Exercise => Pull out each line of the rows below that contains the word "back", copying the lines unchanged.

Record excerpts =>
***

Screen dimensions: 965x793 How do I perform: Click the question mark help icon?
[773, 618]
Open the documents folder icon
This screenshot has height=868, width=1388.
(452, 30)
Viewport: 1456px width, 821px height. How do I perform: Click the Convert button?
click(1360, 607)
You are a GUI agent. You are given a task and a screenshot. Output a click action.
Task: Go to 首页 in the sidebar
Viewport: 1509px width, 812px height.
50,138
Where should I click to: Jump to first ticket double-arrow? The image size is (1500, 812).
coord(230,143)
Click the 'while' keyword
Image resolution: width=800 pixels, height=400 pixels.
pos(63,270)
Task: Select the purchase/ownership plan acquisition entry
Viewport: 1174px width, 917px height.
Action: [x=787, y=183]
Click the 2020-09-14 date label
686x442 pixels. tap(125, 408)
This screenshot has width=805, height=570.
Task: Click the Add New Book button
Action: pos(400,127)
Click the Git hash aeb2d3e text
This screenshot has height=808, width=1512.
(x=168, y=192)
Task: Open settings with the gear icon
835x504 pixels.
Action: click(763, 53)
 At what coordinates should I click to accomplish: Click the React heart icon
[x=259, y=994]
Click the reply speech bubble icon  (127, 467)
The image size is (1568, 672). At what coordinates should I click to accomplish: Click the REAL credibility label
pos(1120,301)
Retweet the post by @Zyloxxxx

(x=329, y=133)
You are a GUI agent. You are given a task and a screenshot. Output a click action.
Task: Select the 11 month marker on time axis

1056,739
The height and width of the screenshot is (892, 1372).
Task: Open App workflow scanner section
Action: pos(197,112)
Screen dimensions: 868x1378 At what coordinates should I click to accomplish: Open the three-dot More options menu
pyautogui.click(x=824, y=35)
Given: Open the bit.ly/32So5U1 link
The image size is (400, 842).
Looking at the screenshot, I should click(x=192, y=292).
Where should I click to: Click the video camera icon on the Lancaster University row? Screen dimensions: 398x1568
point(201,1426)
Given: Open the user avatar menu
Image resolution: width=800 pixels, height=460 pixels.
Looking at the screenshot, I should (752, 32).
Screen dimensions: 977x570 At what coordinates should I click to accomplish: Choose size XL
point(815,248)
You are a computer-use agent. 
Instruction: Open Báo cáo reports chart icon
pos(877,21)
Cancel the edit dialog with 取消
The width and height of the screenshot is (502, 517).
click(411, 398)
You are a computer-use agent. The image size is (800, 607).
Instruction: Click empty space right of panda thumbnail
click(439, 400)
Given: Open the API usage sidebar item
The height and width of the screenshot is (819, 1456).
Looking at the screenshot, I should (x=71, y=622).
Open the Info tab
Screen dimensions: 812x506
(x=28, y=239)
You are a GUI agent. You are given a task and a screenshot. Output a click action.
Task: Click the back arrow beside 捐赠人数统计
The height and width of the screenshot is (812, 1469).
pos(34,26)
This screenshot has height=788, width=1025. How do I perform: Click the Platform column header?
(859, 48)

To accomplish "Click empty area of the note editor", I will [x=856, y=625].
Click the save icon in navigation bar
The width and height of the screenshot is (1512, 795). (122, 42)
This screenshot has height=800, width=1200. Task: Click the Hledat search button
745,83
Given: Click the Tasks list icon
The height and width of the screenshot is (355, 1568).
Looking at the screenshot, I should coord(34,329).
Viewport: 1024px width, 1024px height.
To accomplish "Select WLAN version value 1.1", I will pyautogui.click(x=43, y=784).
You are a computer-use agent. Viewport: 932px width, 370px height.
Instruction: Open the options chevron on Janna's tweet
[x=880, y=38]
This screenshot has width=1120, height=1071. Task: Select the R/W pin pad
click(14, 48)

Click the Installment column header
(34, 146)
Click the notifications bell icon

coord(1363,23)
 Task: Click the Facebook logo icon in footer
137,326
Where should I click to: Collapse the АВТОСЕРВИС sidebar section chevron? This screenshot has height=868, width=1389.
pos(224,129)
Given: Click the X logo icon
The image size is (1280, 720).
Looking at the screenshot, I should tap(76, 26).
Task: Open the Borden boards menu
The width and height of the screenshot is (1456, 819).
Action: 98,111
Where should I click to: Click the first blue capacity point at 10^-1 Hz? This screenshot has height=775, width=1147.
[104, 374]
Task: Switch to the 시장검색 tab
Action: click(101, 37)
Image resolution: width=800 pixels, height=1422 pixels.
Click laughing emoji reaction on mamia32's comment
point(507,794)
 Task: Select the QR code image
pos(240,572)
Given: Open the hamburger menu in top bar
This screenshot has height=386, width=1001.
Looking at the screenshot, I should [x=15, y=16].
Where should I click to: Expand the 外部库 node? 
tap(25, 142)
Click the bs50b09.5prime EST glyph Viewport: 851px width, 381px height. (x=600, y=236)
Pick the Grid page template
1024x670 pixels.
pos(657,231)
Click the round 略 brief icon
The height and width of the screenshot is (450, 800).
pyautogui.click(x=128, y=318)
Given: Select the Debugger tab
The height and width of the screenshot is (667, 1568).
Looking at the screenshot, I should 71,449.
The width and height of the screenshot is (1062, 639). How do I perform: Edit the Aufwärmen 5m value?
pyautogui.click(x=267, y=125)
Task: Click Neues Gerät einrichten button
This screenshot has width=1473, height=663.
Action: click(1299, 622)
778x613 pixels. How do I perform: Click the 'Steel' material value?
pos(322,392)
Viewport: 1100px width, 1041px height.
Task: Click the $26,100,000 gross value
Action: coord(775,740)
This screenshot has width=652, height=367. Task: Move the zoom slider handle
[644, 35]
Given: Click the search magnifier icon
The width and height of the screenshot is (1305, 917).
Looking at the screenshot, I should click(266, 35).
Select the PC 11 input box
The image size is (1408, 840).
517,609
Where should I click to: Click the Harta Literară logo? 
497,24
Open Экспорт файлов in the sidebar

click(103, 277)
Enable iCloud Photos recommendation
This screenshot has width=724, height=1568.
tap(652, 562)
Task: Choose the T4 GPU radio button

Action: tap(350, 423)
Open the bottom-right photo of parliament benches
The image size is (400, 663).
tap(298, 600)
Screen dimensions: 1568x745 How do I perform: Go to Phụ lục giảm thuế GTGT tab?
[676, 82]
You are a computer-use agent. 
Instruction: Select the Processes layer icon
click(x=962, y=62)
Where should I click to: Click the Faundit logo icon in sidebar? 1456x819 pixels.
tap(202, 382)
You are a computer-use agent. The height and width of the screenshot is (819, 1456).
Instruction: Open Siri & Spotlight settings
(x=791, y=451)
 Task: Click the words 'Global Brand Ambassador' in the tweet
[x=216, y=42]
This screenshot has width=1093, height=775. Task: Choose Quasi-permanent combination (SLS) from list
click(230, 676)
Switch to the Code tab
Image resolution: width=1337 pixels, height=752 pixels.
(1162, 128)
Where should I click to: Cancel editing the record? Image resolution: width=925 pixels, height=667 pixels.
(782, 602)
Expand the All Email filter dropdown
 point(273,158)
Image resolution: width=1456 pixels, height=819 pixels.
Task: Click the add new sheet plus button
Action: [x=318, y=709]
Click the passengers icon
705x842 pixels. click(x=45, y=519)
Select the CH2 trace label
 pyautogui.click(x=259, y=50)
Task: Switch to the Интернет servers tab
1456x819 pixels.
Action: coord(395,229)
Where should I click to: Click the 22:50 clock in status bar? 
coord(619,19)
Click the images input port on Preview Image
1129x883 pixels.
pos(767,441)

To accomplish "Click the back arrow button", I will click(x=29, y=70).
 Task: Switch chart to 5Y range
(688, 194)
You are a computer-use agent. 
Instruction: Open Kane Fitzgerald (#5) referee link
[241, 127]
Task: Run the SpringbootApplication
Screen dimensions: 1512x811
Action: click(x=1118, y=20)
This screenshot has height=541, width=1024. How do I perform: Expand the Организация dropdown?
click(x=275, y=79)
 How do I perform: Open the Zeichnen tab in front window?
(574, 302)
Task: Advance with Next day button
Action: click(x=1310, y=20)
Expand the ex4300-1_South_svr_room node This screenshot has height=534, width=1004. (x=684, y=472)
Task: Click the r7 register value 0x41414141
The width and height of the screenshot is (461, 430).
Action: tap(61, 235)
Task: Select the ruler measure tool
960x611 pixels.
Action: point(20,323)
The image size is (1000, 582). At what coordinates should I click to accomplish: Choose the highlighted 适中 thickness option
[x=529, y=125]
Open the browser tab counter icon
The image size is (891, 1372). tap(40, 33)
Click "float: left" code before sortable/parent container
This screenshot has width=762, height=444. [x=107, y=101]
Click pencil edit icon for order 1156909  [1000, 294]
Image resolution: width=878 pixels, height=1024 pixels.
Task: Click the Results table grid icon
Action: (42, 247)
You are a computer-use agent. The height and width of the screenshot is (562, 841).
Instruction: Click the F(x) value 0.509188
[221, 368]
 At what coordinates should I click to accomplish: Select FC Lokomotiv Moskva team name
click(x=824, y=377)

***

Reply to the task =>
Task: Click the back arrow beside 捐赠人数统计
To accomplish "Click the back arrow button", I will click(x=29, y=70).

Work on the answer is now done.